After defendant fell asleep, Aldama came into the bedroom and turned on the light. After the baby died, Aldama told defendant she checked on the baby two or three times after he put the baby in the crib. Aldama was a light sleeper after the baby was born and woke more easily to noises.

Defendant denied squeezing the baby to death or killing him. He said the baby was fine when he put him in his crib on the evening of May 8.

On the morning of May 9, defendant thought his efforts at CPR were working. He got upset when the paramedics said the baby had been dead for hours. He thought they lied to him because earlier he thought Officer Rolain agreed that the CPR was working. He was also angry that he could not bring his son back.

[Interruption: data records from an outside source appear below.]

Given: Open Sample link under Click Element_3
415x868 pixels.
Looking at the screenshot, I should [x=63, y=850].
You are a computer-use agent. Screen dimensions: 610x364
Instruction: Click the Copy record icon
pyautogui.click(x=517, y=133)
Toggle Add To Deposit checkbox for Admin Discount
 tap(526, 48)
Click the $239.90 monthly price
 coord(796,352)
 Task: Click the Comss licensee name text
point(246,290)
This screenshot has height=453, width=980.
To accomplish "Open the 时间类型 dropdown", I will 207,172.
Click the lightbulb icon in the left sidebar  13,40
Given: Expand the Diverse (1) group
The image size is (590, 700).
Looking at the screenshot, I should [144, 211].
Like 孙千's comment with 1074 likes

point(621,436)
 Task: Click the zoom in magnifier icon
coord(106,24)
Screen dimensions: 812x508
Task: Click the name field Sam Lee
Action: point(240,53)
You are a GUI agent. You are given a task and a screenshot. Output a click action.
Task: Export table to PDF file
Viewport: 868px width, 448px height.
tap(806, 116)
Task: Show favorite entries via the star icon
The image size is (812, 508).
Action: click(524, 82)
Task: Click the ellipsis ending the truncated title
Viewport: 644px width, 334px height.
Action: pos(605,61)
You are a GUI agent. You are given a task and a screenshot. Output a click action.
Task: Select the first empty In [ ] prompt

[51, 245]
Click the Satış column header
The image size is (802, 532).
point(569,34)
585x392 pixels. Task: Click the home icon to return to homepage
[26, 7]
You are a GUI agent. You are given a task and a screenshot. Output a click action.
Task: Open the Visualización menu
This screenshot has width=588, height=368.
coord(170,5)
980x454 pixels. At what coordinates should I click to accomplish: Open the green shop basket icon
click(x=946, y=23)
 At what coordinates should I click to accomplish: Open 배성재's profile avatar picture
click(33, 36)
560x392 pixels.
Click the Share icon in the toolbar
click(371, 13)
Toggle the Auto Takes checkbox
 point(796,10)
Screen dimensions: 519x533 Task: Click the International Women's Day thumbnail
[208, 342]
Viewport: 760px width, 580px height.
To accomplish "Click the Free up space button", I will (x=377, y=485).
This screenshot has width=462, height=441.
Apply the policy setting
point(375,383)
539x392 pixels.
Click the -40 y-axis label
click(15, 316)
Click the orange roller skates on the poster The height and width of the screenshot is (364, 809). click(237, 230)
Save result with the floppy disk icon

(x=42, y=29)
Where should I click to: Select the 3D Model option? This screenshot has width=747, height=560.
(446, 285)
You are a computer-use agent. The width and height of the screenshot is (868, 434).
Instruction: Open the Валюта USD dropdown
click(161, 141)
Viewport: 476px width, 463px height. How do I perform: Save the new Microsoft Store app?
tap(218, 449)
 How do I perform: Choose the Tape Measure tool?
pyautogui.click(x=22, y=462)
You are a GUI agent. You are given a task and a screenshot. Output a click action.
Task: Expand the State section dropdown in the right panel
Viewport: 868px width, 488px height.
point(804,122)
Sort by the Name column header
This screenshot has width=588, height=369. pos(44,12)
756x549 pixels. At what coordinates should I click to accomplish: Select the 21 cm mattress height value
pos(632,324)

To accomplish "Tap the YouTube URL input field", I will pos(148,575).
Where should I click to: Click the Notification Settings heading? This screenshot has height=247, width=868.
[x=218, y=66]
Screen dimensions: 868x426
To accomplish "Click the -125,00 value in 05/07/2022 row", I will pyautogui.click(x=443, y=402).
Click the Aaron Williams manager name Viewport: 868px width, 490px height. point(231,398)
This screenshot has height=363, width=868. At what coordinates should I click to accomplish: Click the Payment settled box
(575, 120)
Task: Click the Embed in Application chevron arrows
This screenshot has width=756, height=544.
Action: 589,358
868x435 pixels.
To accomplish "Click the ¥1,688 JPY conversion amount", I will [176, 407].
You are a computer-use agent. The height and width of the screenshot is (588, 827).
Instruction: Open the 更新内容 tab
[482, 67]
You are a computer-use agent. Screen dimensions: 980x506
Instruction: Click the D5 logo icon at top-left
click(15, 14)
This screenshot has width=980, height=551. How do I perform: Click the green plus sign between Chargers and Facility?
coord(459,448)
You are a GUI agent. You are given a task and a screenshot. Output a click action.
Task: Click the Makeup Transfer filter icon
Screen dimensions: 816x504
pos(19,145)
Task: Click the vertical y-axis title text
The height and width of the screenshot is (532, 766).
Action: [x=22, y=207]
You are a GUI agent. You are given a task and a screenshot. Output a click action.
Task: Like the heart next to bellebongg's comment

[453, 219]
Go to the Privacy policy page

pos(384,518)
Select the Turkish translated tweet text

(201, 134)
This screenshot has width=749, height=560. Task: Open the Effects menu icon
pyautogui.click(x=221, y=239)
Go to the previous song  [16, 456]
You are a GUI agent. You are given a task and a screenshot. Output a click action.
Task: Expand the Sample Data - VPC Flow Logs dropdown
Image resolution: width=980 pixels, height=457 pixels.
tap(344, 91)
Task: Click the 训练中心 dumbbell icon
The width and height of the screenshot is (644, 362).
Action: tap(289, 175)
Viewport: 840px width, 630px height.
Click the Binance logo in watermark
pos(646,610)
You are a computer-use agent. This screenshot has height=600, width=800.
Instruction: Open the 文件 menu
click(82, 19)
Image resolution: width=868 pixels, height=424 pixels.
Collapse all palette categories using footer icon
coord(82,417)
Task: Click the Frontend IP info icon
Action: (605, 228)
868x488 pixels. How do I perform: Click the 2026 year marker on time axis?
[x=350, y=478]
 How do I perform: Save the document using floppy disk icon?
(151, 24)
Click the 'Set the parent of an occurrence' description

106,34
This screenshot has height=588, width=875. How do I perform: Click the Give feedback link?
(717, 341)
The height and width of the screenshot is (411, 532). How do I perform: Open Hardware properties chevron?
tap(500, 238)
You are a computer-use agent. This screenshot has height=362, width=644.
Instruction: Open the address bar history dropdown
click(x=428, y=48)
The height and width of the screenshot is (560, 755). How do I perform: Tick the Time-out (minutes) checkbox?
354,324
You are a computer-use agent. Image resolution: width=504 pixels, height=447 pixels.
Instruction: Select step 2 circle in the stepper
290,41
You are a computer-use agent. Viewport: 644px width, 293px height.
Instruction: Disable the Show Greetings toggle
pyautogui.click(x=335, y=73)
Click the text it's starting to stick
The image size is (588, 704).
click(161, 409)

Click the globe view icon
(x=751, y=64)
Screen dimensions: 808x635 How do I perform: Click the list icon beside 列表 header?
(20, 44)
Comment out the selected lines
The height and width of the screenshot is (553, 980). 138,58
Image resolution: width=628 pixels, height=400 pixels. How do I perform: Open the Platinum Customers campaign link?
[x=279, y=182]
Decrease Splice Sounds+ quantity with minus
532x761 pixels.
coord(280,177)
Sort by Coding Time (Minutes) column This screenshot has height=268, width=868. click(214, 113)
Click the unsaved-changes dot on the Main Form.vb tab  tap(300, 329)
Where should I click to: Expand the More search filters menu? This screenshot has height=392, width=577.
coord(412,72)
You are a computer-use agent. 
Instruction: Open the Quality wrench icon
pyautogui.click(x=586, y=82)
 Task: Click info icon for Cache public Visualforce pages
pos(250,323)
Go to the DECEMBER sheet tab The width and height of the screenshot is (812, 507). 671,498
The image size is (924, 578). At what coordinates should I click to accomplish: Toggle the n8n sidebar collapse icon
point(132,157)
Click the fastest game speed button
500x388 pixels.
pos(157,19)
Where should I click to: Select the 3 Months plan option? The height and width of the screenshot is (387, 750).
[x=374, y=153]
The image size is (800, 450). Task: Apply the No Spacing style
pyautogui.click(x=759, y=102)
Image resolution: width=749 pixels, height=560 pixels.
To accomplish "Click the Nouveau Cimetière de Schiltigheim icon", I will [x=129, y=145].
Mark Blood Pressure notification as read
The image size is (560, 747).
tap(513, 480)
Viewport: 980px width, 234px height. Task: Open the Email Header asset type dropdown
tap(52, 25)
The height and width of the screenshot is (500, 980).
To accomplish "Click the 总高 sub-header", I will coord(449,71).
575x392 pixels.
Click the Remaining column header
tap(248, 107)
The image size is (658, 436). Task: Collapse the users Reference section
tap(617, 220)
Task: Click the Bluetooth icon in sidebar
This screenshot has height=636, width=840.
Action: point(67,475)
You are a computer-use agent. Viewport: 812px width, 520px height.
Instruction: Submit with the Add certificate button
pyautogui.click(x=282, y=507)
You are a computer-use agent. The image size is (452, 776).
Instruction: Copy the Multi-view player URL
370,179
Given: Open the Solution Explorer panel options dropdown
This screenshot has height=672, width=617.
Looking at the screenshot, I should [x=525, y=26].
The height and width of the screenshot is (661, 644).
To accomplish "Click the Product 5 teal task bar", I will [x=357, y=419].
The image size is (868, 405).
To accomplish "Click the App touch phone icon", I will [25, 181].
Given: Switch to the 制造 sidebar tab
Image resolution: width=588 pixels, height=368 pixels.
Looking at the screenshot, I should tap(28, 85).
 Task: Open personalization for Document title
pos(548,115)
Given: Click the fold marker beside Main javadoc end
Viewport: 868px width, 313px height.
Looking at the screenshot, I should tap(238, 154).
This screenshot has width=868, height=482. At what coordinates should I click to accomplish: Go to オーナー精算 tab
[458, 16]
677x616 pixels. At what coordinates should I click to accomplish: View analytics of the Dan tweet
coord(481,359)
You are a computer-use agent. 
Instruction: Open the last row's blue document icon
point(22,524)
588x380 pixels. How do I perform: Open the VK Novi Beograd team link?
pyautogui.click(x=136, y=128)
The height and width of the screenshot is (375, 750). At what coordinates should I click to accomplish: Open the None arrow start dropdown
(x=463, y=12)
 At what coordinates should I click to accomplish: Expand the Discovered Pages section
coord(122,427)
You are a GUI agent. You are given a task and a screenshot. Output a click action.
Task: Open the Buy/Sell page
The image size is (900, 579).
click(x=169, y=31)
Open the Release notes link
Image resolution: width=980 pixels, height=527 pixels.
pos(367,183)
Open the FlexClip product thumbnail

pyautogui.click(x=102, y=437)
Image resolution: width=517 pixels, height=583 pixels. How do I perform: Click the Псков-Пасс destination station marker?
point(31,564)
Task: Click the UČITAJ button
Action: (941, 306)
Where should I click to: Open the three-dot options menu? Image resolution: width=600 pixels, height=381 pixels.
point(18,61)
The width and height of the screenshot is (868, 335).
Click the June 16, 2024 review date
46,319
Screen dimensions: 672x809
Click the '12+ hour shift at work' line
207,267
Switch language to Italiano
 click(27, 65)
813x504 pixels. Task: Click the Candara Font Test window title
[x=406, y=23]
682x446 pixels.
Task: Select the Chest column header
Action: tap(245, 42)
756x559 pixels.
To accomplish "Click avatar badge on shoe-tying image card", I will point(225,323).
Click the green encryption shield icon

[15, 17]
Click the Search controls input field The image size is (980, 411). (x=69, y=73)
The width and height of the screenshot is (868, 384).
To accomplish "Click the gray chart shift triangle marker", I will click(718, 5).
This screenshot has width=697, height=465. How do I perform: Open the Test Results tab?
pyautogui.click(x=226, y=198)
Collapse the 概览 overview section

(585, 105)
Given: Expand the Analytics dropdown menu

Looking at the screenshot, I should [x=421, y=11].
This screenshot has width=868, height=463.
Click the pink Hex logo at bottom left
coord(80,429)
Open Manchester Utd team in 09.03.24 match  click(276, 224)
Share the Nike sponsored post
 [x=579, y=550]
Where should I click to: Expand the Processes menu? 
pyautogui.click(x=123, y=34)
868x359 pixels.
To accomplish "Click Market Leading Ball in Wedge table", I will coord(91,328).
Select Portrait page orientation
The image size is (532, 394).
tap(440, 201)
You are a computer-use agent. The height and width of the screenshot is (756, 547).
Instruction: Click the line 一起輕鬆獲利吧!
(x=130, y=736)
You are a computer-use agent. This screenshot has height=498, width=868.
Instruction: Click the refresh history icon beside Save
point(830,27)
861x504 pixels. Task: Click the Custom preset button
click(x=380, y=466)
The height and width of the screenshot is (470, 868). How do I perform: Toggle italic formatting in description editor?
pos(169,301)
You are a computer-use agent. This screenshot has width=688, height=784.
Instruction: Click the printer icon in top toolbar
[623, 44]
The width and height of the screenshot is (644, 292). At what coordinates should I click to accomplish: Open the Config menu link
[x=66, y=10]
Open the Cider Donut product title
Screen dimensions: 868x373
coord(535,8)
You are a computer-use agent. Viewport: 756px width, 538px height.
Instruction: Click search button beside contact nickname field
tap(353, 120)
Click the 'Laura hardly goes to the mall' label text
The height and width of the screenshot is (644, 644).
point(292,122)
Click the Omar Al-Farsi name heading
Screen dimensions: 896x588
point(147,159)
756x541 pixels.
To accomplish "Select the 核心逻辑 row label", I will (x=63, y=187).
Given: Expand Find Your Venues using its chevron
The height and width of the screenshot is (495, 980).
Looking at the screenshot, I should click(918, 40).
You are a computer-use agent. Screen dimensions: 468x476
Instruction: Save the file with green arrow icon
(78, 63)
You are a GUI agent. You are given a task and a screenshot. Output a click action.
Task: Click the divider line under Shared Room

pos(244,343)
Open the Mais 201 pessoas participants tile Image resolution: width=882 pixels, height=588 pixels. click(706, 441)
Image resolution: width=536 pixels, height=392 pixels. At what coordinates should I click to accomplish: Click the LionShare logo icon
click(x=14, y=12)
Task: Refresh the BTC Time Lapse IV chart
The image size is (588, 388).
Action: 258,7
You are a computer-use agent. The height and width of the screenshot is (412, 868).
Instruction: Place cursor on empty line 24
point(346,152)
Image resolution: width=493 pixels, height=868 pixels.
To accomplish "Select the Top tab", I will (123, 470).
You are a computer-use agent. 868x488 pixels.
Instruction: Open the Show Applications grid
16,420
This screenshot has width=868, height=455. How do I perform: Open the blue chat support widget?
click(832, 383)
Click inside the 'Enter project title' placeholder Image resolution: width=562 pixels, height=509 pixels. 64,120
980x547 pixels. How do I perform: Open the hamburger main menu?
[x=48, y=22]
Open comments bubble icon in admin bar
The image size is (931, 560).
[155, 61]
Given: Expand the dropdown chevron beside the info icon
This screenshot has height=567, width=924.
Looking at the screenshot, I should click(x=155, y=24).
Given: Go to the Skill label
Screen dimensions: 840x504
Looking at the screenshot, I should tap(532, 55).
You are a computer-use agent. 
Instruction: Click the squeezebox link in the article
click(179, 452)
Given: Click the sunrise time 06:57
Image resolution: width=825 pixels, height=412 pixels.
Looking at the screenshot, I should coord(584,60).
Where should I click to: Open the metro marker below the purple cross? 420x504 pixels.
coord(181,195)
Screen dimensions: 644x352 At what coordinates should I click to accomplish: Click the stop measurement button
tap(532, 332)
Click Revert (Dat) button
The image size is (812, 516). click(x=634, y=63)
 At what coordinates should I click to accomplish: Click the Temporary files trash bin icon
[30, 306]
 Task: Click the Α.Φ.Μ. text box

Defendant also explained that, when he said it was his fault and that he killed the baby, he meant that he thought he had done something wrong when attempting CPR and he felt he should be punished for not being able to save his son.

Defendant said he did not remember falling asleep on the bed with the baby, or waking up on top of the baby. He explained that when he told Hicks he may have been lying on top of the baby for 45 minutes, he meant that it could have happened, or that he might have squeezed the baby in his sleep. He was hoping to find out what happened to his son.

Defendant also explained that he told Heard he squeezed his son to death, because Heard led him to believe that thats the only way the baby could have been hurt. He also explained why he told Heard he killed his son. He said it was because he felt he should be punished because he couldnt help his son and because he had not been "man enough to show him to my parents when he was still alive." He told Heard he wanted to get a gun and kill himself because he thought he should have died, rather than the baby.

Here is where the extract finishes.